HandlerChecker继承了Runnable,每个HandlerChecker在各自服务的主线程中运行并完成相应的检查,不会互相干扰。

/**

* Used for checking status of handle threads and scheduling monitor callbacks.

*/

public final class HandlerChecker implements Runnable {

private final Handler mHandler;

private final String mName;

private final long mWaitMax;

private final ArrayList<Monitor> mMonitors = new ArrayList<Monitor>();

private boolean mCompleted;

private Monitor mCurrentMonitor;

private long mStartTime;


HandlerChecker(Handler handler, String name, long waitMaxMillis) {

mHandler = handler;

mName = name;

mWaitMax = waitMaxMillis;

mCompleted = true;

}

每个通过addThread向watchdog注册自身的服务都对应一个HandlerChecker类实例,那么通过addMonitor()注册的服务由谁来检查呢?答案就是前面出现的mMonitorChecker,也就是foreground thread的HandlerChecker。
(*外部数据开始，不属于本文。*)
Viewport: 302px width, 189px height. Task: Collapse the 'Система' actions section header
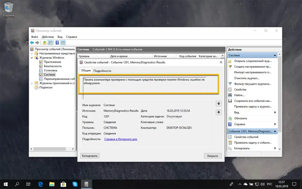pos(275,55)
它除了需要检测主线程是否堵塞外,还需要回调系统服务注册的monitor()方法,以检测这些服务的关键区是否存在死锁或阻塞。
之所以不能在watchdog的主线程中回调monitor()方法,是由于如果被监控服务的关键区被占用,其monitor()方法可能需要一段时间才能返回。这样就无法保证watchdog每次个检测周期都是30s,所以必须交由foreground thread代为检查。
addMonitor()中会把每个monitor添加到mMonitorChecker也就是foreground thread的HandlerChecker中。除了它以外,所有HandlerChecker的mMonitors都是空的。
当watchdog的主循环开始运行后,每隔30秒,都会依次调用所有HandlerChecker的scheduleCheckLocked()方法。对于foreground thread的HandlerChecker,由于它的mMonitors不为空,需要它去锁各服务的monitor()来检查是否出现死锁,因此每个检测周期都要执行它。
对于其他的HandlerChecker,需要判断线程的Looper是否处于Idling,若为空就说明前一个消息已经执行完毕正在等下一个,消息循环肯定没阻塞,不用继续检测直接跳过本轮。
如果线程的消息循环不是Idling状态,说明服务的主线程正在处理某个消息,有阻塞的可能,就需要使用PostAtFrontOfQueue发出消息到消息队列,并记录下当前系统时间,同时将mComplete置为false,标明已经发出一个消息正在等待处理。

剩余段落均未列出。